▶ PAGE EXTRACT
Legal Research, Digitalization & Legal Tech

Updated: Jul 29, 2020

All over the world, technology is revolutionizing the mode of doing things, and even in the legal world where critical analytical thinking, data storage, research, and argument presentation is a necessity. With the increasing level of demand for fast-paced legal services, the judiciary has to turn to technology and innovation to ease, fasten and modify legal procedures including research, data management, Data and contract analytics, and Providing tools for consumers and businesses to complete legal matters by themselves, obviating the need for a lawyer.

Research is one of the backbones of law and legal practice. Legal decisions and representation are built on research methodology and before 2011, ways of doing research, storing information, analyzing data was conditioned to journals, law libraries, law reports, and a number of analog means that are time-consuming and tedious especially in comparative and doctrinal legal research methodology. Finding primary sources of Laws in cases, statutes and regulations will normally require going through multiple documents codified in various documents spread across law libraries and other offline record sources.

▶ RECORDS SHOWN
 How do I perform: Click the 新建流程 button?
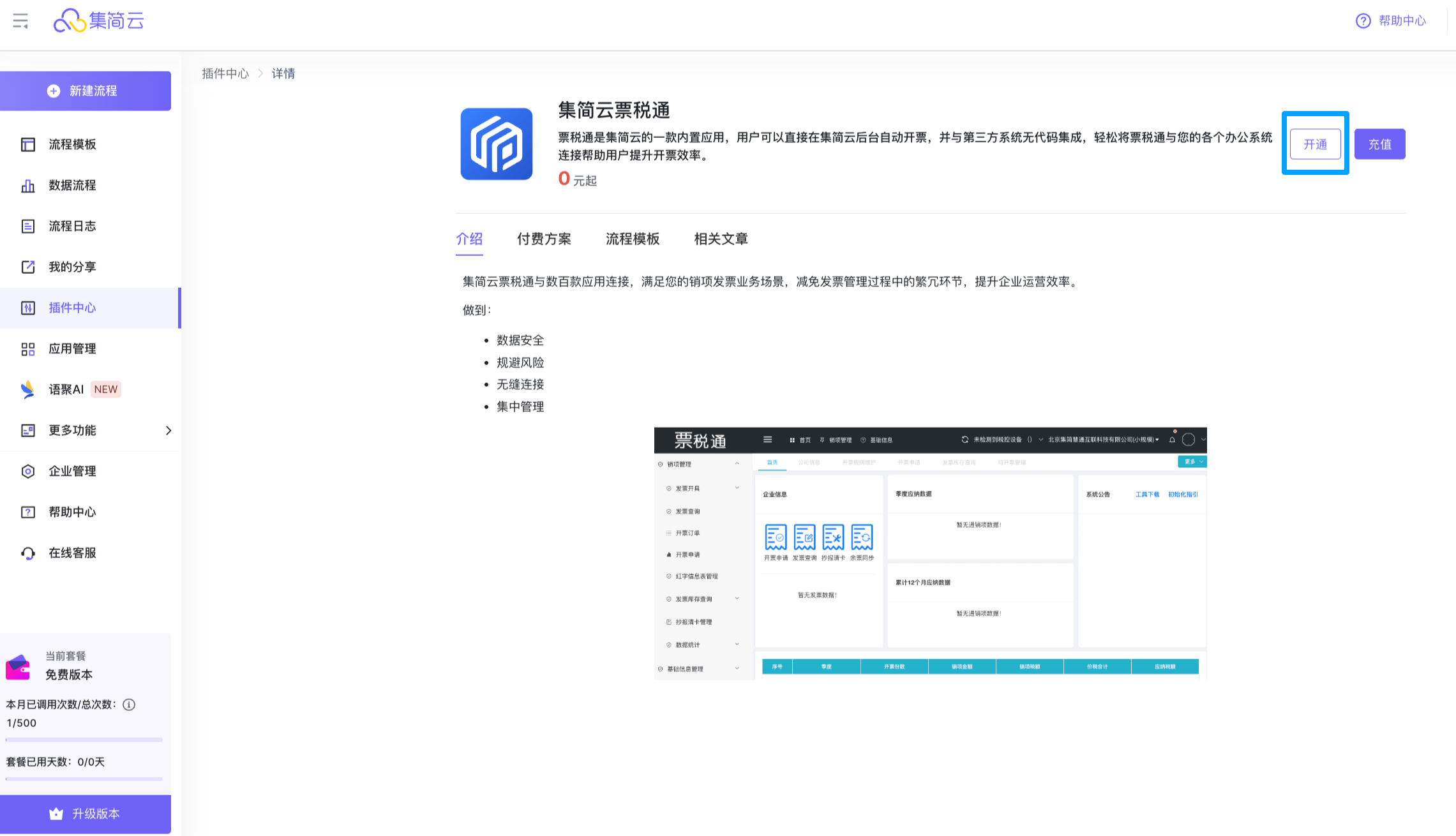click(x=86, y=91)
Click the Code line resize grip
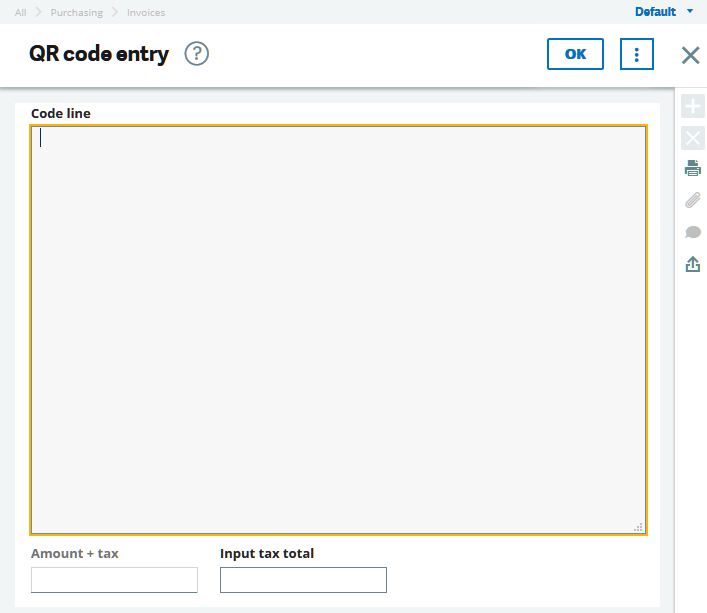The width and height of the screenshot is (707, 613). (x=638, y=527)
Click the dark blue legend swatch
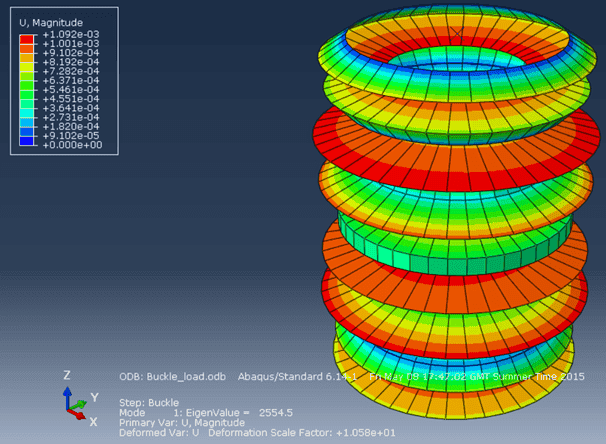606x444 pixels. [27, 141]
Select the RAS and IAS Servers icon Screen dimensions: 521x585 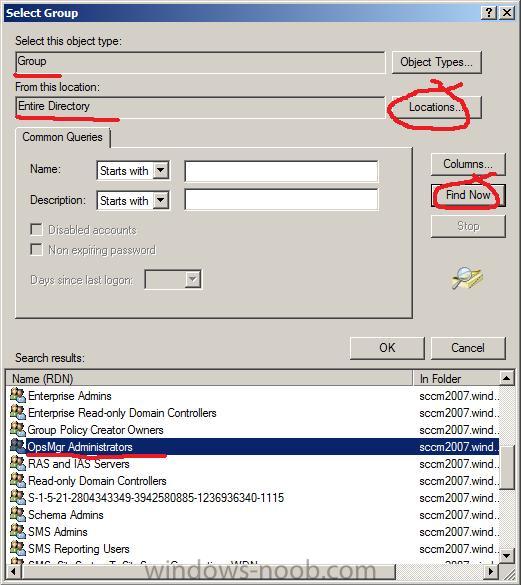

▶ WHAT THIS TASK INVOLVES
Reproduce the legal tech text in full, word for word.

▶ SOLUTION
Legal Research, Digitalization & Legal Tech

Updated: Jul 29, 2020

All over the world, technology is revolutionizing the mode of doing things, and even in the legal world where critical analytical thinking, data storage, research, and argument presentation is a necessity. With the increasing level of demand for fast-paced legal services, the judiciary has to turn to technology and innovation to ease, fasten and modify legal procedures including research, data management, Data and contract analytics, and Providing tools for consumers and businesses to complete legal matters by themselves, obviating the need for a lawyer.

Research is one of the backbones of law and legal practice. Legal decisions and representation are built on research methodology and before 2011, ways of doing research, storing information, analyzing data was conditioned to journals, law libraries, law reports, and a number of analog means that are time-consuming and tedious especially in comparative and doctrinal legal research methodology. Finding primary sources of Laws in cases, statutes and regulations will normally require going through multiple documents codified in various documents spread across law libraries and other offline record sources.